---- EXCERPT TO READ

Title: Re: Valpo mascot task force
Post by: Dave Likeness on February 18, 2021, 03:43:30 PM
William Buckley Jr. died in 2008, and with his death,  genuine conservatism.lost a voice.
He graduated from Yale University and eventually founded the journal "National Review".
Buckley was an intellectual who could present the principles of conservatism in a winsome
manner.  From 1966 to 1999, he hosted the public affairs TV program "Firing Line" and
the 1,429 episodes.  He debated with various guests on the issues of the day.  He was
well-respected by those at the opposite end of the political spectrum.
Title: Re: Valpo mascot task force
Post by: Dan Fienen on February 18, 2021, 03:54:52 PM
There is heat, Pastor Fienen, then there is mean-spirited mockery, lying and calumny. And the latter is what Mr. Limbaugh practiced with a vehemence for many years.
So, so long as your diatribes and those of the ones with whom you align do not in your opinion reach the level of Mr. Limbaugh's rants, they are perfectly fine and great additions to discourse. In fact the more ridicule that is heaped on those with whom you disagree the better. Limbaugh justified it. Tit for tat is great so long as you are the one dishing?
Title: Re: Valpo mascot task force
Post by: Charles Austin on February 18, 2021, 04:49:14 PM
I do not “dish.“ William S. Buckley was a perfect example of a staunch conservative who could be intellectual, engaging, polite and humorous even as he was being critical of those of another stripe. He was not mean. He was not nasty. And he did not mock people in a mean spirited way. On one occasion, I interviewed him and RJN together. And I always learned something from his television show, because he was not out to make fun of the other side or to bring out and play to the worst side of his audience. Unlike the late Mr. Limbaugh.
Title: Re: Valpo mascot task force
Post by: Dan Fienen on February 18, 2021, 05:01:45 PM
Look, Charles, just because I am not a liberal as you, that does not mean that I approved of Mr. Limbaugh. Far from it. I considered him much more of an entertainer than a newsman or even a news commentator. Quite frankly, I thought that Don Rickles did that whole insult comedy schtick better than Rush. I realize that it is very handy for you to assume that everyone who does not fall in line with the liberal/progressive party line idolized Trump and took their daily instruction from chairman Rush. That allows you to simply dismiss us as being barely worthy of your instruction, certainly unworthy of listening to or actually discussing with. We are not all White Supremacists no matter what the orthodox political thinking is. But who am I to disturb your smugness?

--------

- **TO DO**
Copy the forum thread word for word, beginning at the words "He graduated from" and stopping after the words "for many years.".

---- STORED ROWS

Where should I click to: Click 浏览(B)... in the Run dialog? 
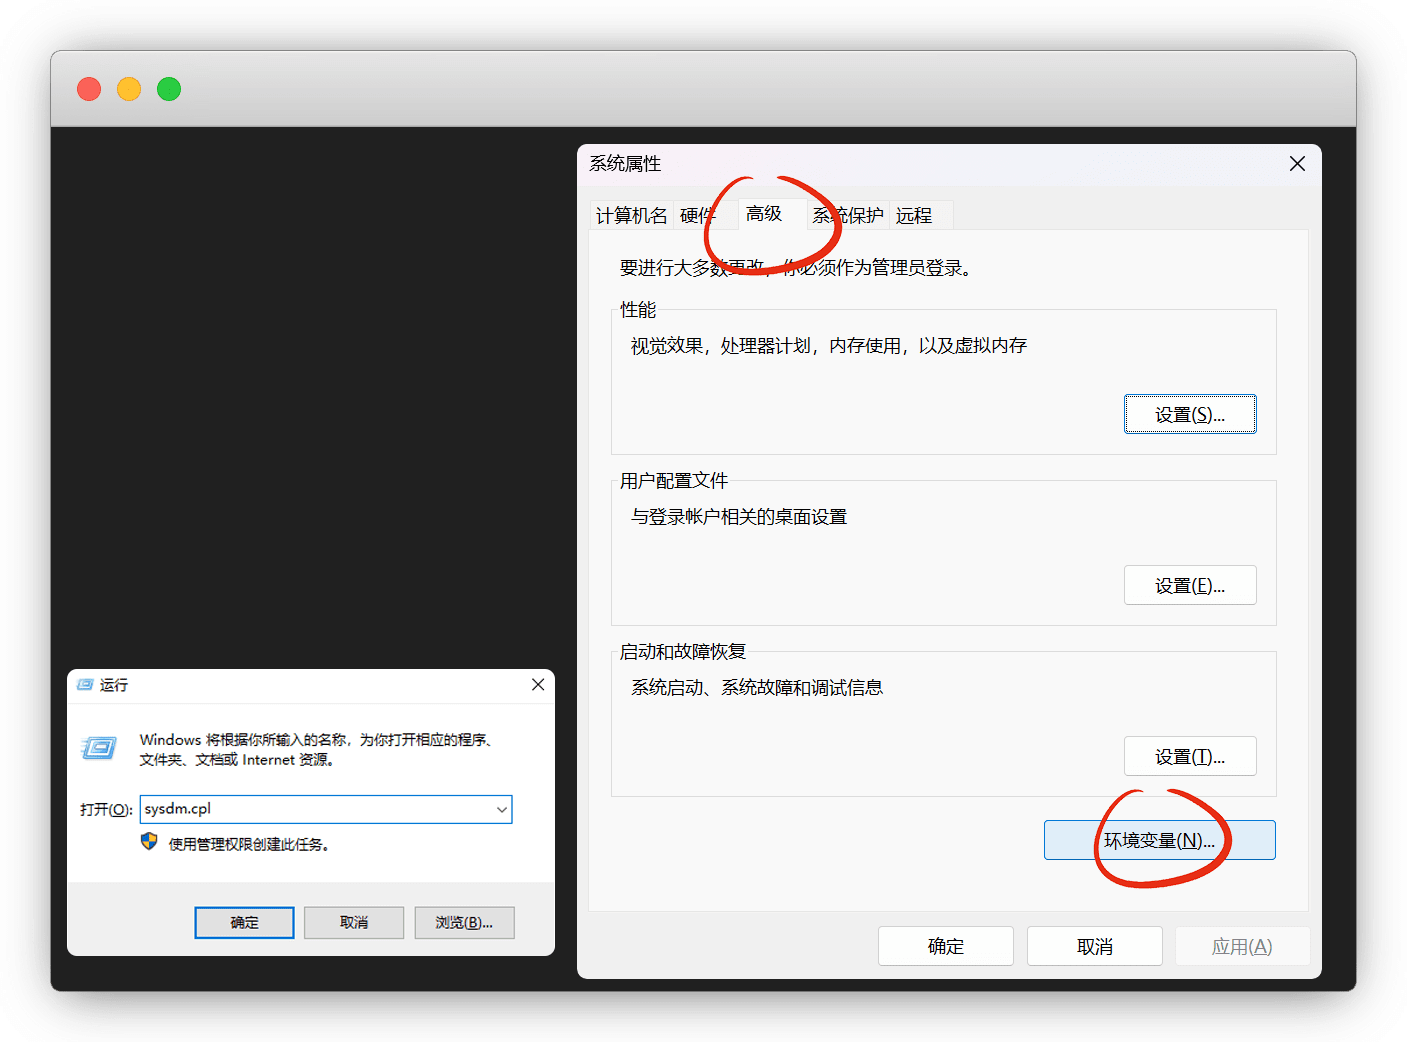tap(464, 923)
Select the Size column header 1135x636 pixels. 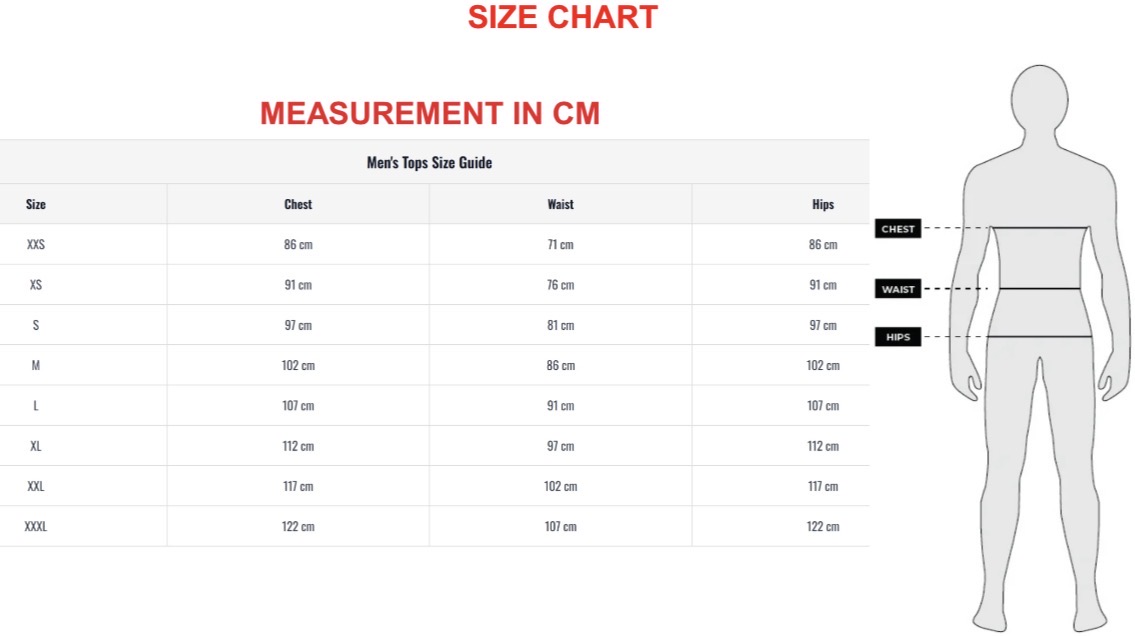pos(35,204)
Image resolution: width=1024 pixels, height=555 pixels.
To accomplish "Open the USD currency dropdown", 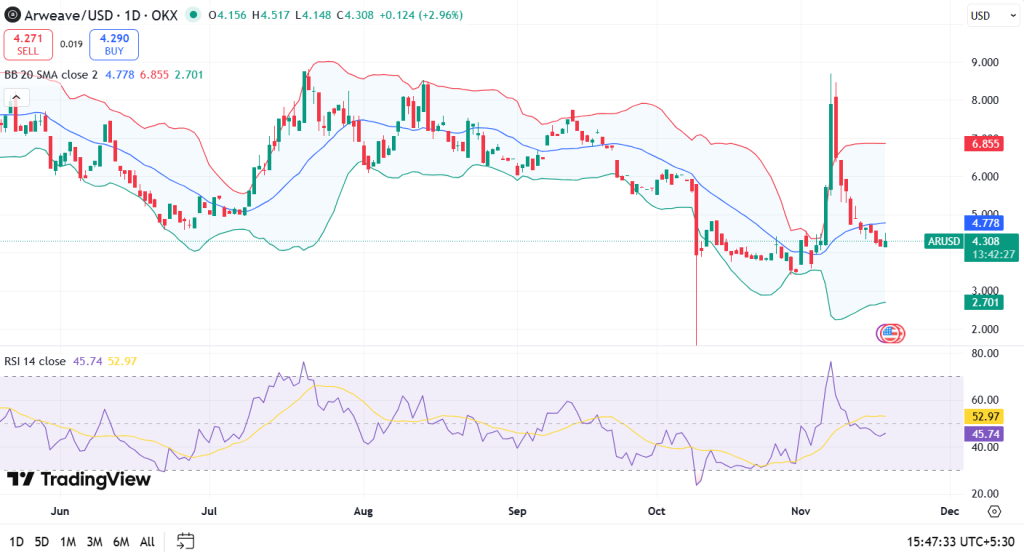I will [x=991, y=16].
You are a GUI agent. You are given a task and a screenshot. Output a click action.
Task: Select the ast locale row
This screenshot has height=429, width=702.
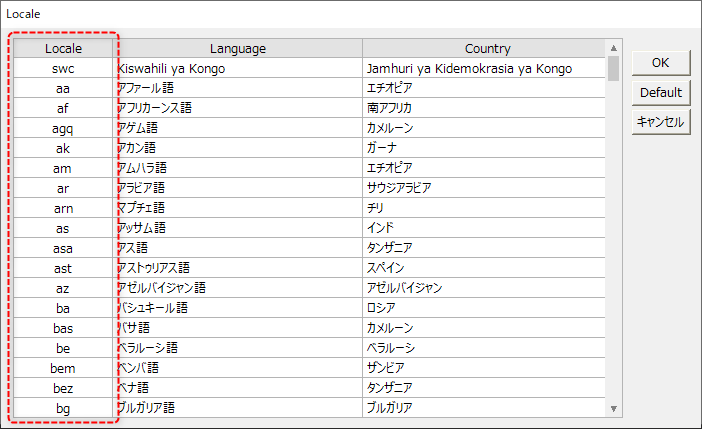(64, 268)
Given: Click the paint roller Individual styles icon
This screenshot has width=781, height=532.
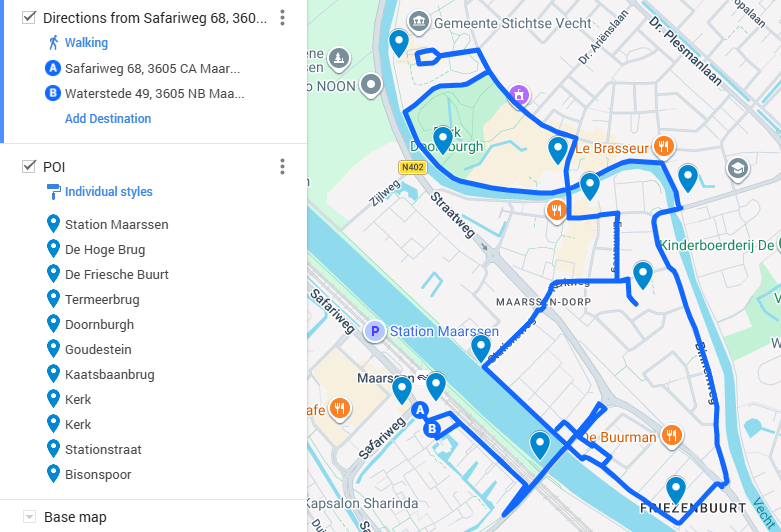Looking at the screenshot, I should [x=53, y=192].
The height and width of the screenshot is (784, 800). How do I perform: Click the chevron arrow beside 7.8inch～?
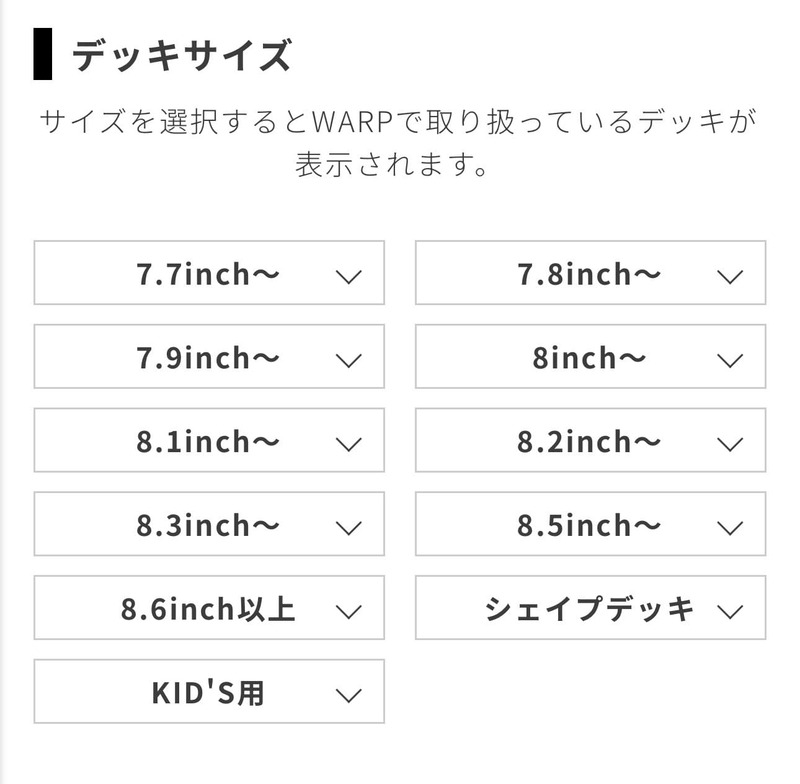point(730,275)
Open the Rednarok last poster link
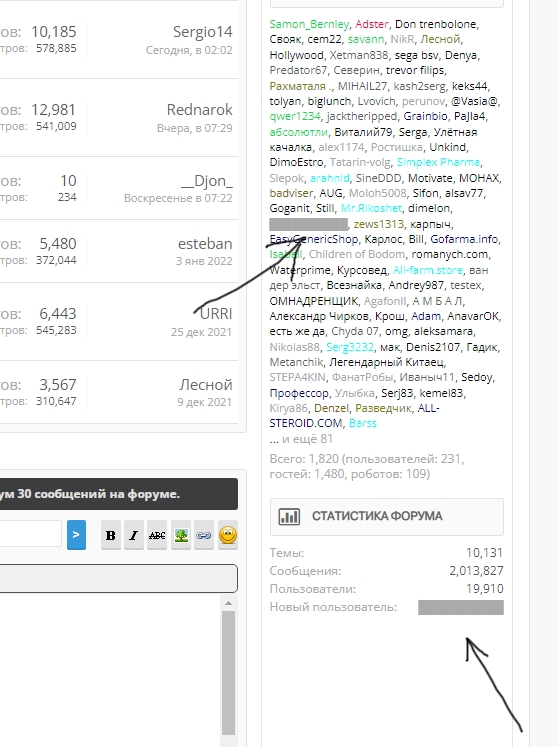 pos(199,110)
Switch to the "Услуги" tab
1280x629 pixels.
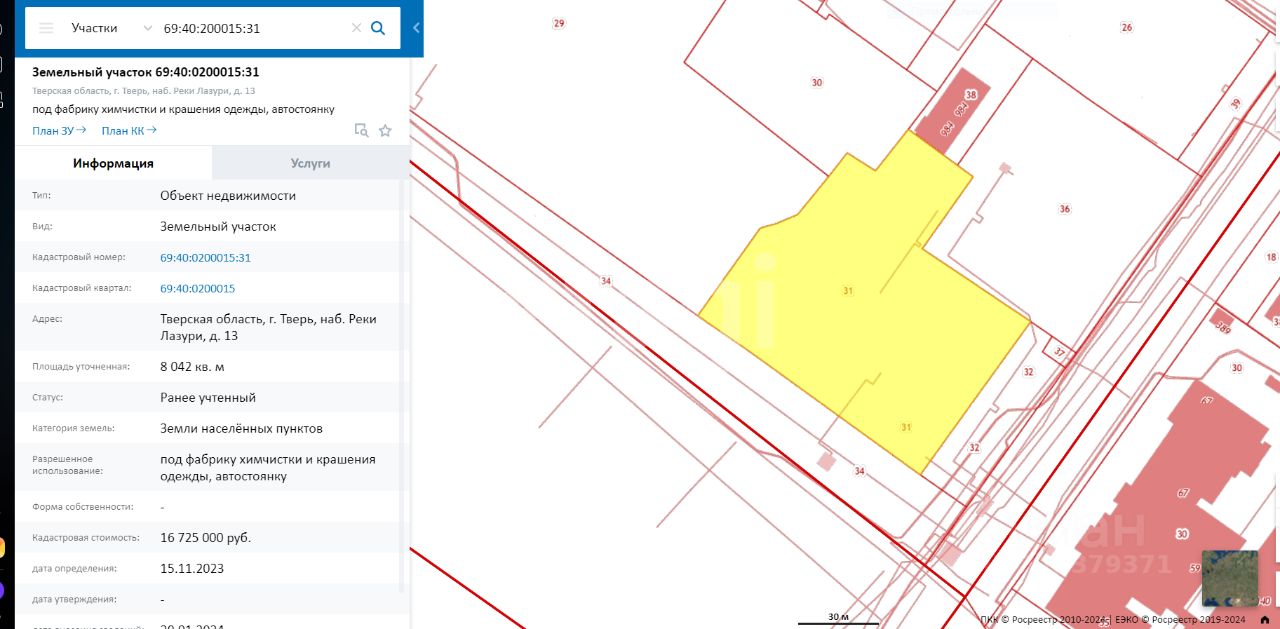pyautogui.click(x=310, y=163)
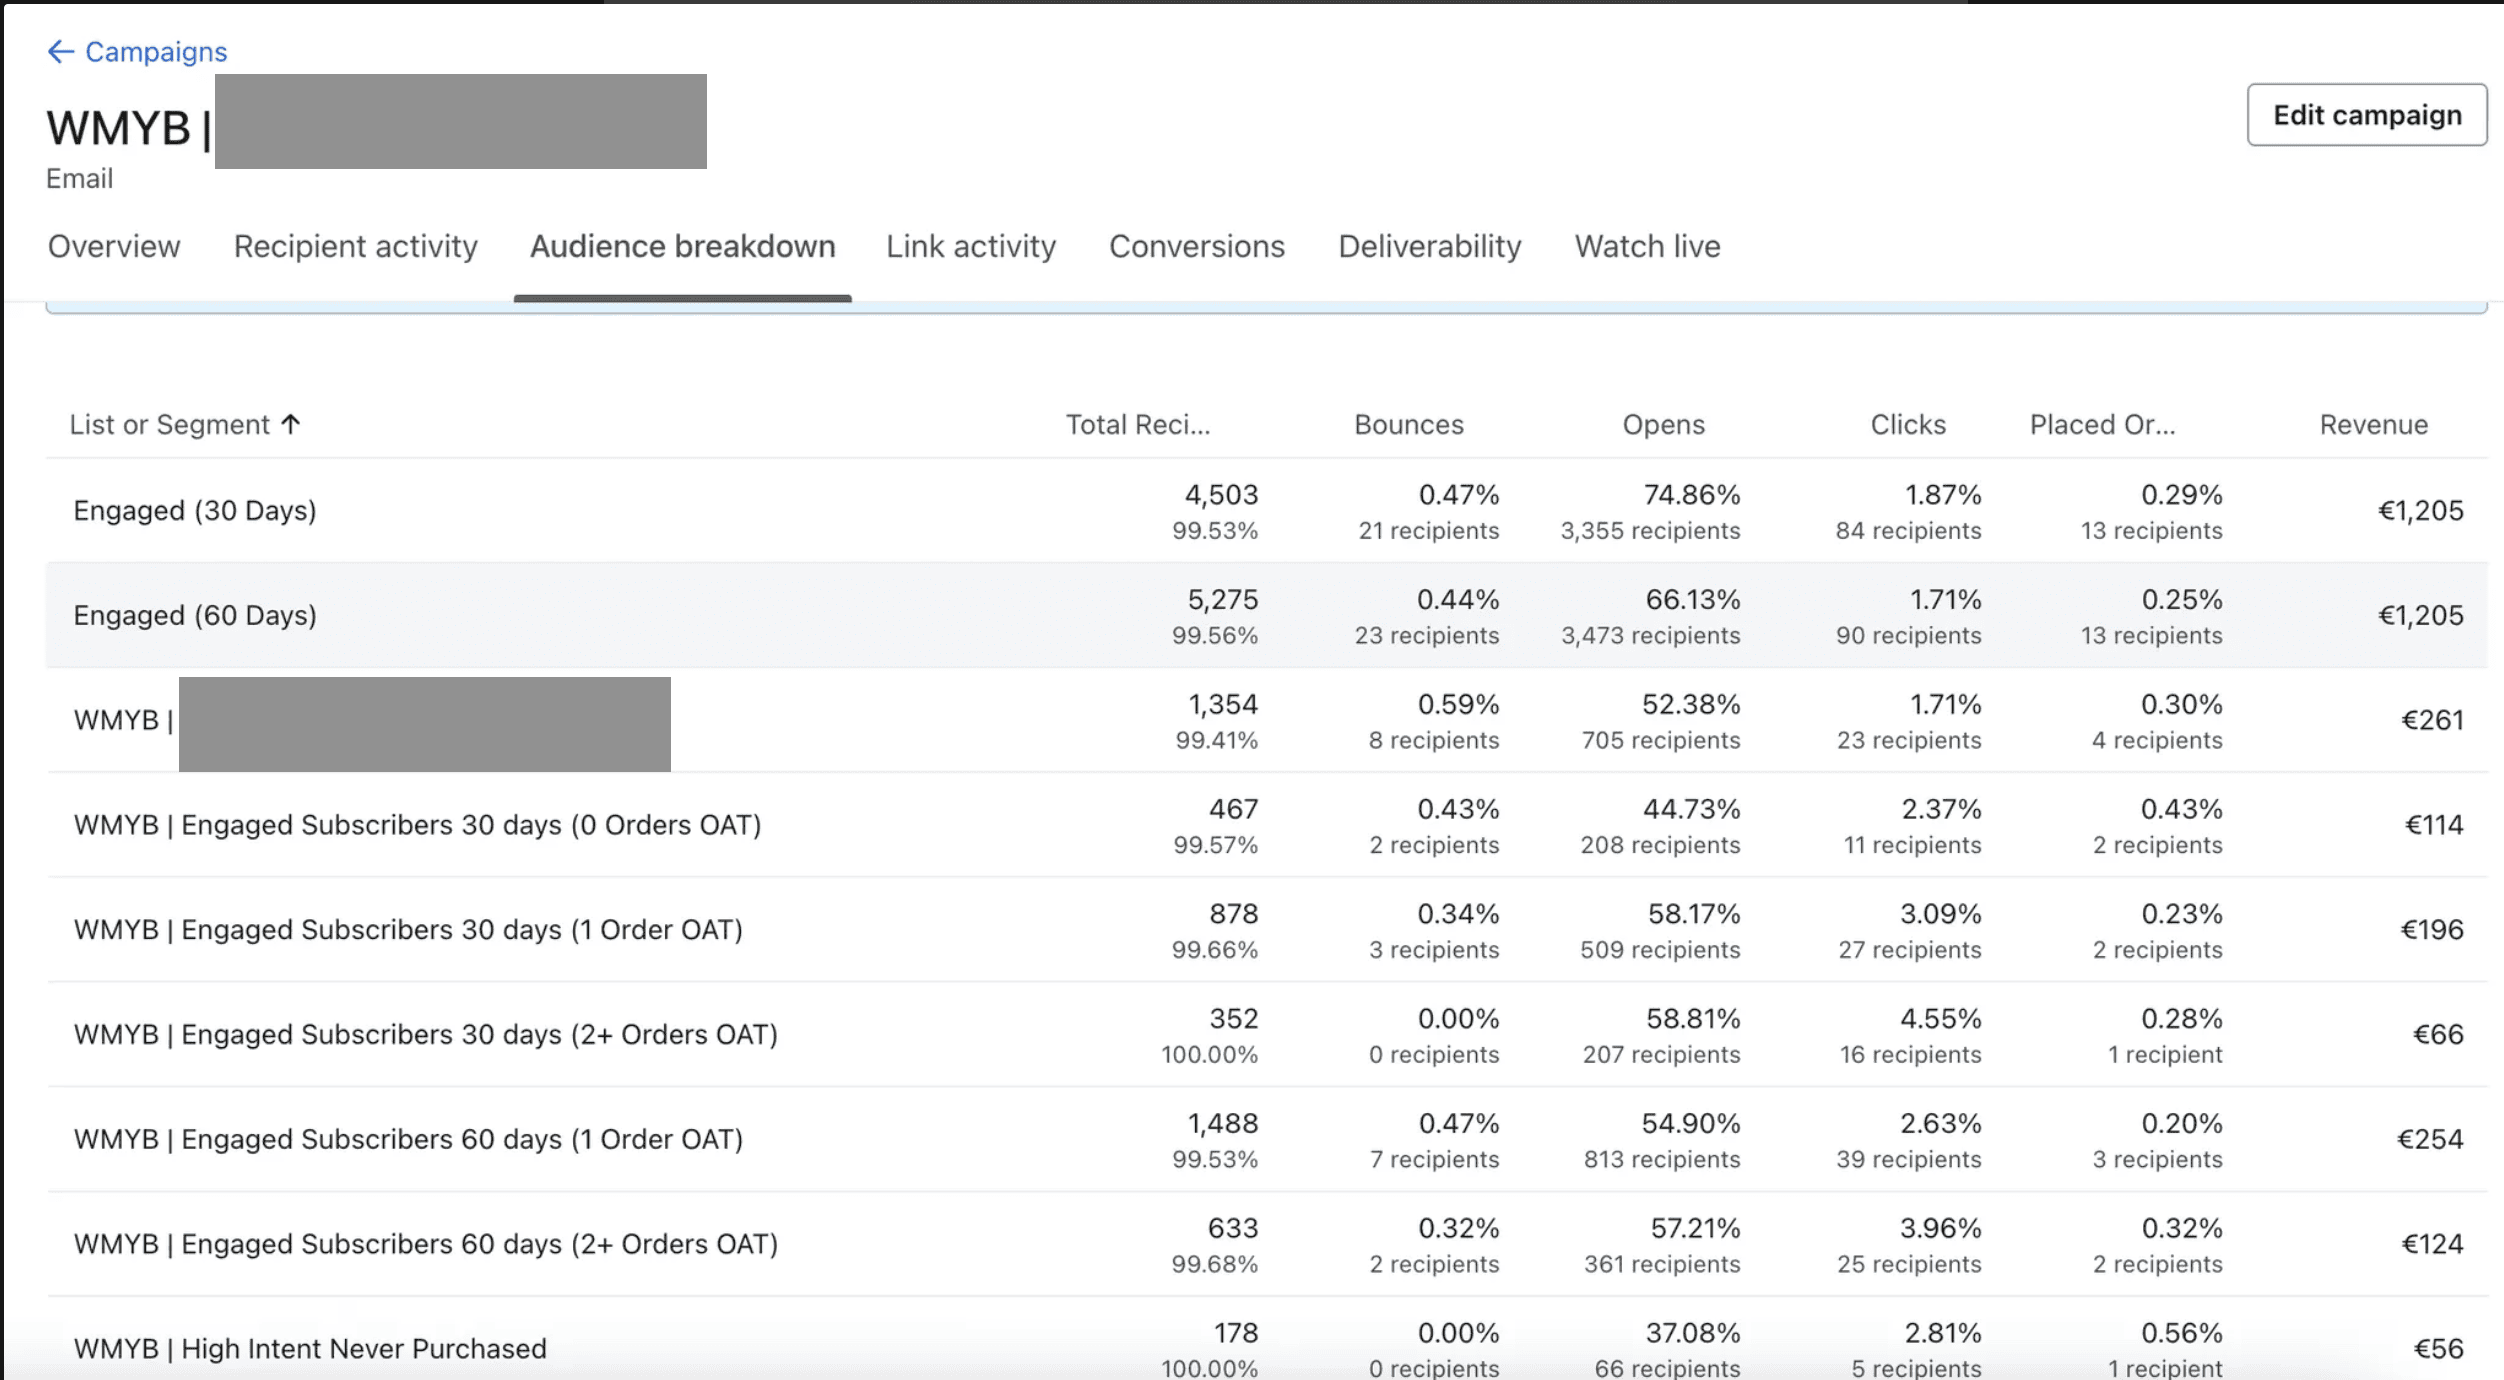The width and height of the screenshot is (2504, 1380).
Task: Open the Conversions tab
Action: tap(1196, 246)
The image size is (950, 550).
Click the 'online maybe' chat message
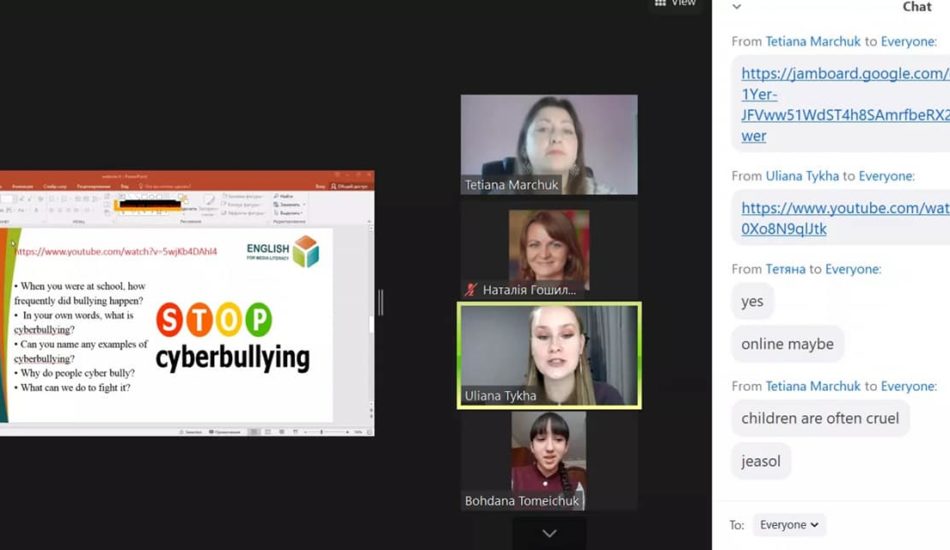coord(787,344)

--------

- **REPLY TO THE TASK**
He graduated from Yale University and eventually founded the journal "National Review".
Buckley was an intellectual who could present the principles of conservatism in a winsome
manner.  From 1966 to 1999, he hosted the public affairs TV program "Firing Line" and
the 1,429 episodes.  He debated with various guests on the issues of the day.  He was
well-respected by those at the opposite end of the political spectrum.
Title: Re: Valpo mascot task force
Post by: Dan Fienen on February 18, 2021, 03:54:52 PM
There is heat, Pastor Fienen, then there is mean-spirited mockery, lying and calumny. And the latter is what Mr. Limbaugh practiced with a vehemence for many years.